All that should come back is the lines of the data below from the one containing "Click the 合约名称 column header" to the one containing "Task: Click the 通州区 official reply paragraph", inclusive, exactly as they stand.

• Available data:
....................
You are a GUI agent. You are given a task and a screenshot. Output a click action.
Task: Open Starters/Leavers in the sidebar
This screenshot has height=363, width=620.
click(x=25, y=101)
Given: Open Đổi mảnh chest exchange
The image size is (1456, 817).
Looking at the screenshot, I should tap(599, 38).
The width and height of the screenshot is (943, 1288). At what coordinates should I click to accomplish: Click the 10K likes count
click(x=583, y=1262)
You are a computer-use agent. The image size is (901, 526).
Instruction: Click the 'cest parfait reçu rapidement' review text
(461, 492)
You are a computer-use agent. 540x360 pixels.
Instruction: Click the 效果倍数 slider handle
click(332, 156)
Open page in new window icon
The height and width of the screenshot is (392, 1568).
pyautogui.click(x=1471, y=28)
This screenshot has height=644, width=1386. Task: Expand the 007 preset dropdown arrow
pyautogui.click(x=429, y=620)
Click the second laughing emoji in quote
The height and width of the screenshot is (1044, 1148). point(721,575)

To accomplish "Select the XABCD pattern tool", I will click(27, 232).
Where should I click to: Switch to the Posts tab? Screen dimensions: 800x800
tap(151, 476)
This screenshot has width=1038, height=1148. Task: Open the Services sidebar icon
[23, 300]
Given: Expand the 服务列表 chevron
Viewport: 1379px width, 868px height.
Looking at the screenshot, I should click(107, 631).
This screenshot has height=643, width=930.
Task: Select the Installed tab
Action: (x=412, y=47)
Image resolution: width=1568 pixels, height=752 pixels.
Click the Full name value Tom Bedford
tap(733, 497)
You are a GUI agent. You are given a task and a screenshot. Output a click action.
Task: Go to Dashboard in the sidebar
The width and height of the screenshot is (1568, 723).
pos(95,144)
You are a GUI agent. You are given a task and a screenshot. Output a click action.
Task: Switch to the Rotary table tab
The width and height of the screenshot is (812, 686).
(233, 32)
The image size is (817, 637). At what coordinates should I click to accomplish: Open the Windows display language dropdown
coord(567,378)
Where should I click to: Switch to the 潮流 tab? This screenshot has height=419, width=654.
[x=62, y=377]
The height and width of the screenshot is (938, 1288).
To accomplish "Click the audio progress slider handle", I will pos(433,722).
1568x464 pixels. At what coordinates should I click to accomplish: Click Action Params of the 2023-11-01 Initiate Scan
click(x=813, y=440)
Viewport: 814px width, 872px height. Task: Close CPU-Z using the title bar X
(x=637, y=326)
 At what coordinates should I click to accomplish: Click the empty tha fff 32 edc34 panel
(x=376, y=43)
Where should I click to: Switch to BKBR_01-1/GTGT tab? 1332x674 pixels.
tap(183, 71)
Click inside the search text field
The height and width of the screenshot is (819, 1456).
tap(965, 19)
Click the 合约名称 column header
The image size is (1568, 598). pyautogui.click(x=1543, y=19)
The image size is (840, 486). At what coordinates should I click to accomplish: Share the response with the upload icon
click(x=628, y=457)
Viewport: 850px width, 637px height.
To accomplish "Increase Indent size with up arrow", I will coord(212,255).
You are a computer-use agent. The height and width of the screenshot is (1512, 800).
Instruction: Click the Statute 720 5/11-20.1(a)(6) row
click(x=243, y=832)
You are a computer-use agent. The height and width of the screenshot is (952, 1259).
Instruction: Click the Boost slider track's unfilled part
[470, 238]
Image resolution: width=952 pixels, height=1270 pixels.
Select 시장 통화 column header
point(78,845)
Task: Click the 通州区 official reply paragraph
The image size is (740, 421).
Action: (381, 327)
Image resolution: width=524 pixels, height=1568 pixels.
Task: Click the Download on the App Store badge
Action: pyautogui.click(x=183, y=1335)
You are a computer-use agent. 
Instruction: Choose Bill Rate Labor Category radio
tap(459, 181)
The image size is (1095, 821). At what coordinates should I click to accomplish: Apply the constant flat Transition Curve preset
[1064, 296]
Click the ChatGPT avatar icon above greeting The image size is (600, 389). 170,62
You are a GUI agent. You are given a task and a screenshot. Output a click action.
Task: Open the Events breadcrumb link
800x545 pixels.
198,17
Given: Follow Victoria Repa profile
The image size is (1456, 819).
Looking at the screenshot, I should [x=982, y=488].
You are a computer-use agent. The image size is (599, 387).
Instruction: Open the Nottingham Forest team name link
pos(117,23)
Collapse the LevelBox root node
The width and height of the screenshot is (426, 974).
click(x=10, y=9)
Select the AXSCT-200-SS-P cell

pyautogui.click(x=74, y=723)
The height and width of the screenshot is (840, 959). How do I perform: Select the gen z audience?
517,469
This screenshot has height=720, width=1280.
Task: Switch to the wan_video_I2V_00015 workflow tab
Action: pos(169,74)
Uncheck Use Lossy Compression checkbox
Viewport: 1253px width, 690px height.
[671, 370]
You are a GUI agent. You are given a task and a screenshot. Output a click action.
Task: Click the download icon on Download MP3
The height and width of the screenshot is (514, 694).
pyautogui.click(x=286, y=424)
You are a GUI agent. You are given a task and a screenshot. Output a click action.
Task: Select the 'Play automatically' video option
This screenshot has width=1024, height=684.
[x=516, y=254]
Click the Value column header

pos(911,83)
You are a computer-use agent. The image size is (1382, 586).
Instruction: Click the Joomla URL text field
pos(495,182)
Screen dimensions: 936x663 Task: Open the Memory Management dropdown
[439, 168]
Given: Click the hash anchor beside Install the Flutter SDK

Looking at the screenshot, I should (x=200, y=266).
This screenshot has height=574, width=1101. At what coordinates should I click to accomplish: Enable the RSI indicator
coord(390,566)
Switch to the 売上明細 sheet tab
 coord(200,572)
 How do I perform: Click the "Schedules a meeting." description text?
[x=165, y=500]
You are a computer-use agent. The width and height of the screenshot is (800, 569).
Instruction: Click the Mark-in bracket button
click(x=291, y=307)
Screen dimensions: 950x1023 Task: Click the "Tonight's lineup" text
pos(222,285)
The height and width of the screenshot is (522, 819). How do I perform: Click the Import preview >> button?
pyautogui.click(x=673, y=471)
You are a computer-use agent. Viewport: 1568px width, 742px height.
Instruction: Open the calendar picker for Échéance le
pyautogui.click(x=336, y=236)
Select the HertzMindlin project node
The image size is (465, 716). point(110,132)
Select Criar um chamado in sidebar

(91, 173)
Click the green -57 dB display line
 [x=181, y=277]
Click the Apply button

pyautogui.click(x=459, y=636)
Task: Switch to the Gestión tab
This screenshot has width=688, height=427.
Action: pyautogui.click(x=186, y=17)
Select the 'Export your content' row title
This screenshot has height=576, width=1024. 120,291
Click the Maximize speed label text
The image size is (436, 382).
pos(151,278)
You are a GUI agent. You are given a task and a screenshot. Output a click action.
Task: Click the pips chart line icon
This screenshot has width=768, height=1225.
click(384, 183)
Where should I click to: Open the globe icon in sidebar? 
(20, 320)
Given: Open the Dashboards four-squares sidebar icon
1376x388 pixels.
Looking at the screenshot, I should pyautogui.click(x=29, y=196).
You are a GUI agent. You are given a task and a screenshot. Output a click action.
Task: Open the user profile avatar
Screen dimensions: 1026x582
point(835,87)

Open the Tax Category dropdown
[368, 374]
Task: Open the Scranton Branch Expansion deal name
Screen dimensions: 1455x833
....................
• Written response:
Click the 合约名称 column header
The image size is (1568, 598). pyautogui.click(x=1543, y=19)
The image size is (840, 486). At what coordinates should I click to accomplish: Share the response with the upload icon
click(x=628, y=457)
Viewport: 850px width, 637px height.
To accomplish "Increase Indent size with up arrow", I will coord(212,255).
You are a computer-use agent. The height and width of the screenshot is (1512, 800).
Instruction: Click the Statute 720 5/11-20.1(a)(6) row
click(x=243, y=832)
You are a computer-use agent. The height and width of the screenshot is (952, 1259).
Instruction: Click the Boost slider track's unfilled part
[470, 238]
Image resolution: width=952 pixels, height=1270 pixels.
Select 시장 통화 column header
point(78,845)
Task: Click the 通州区 official reply paragraph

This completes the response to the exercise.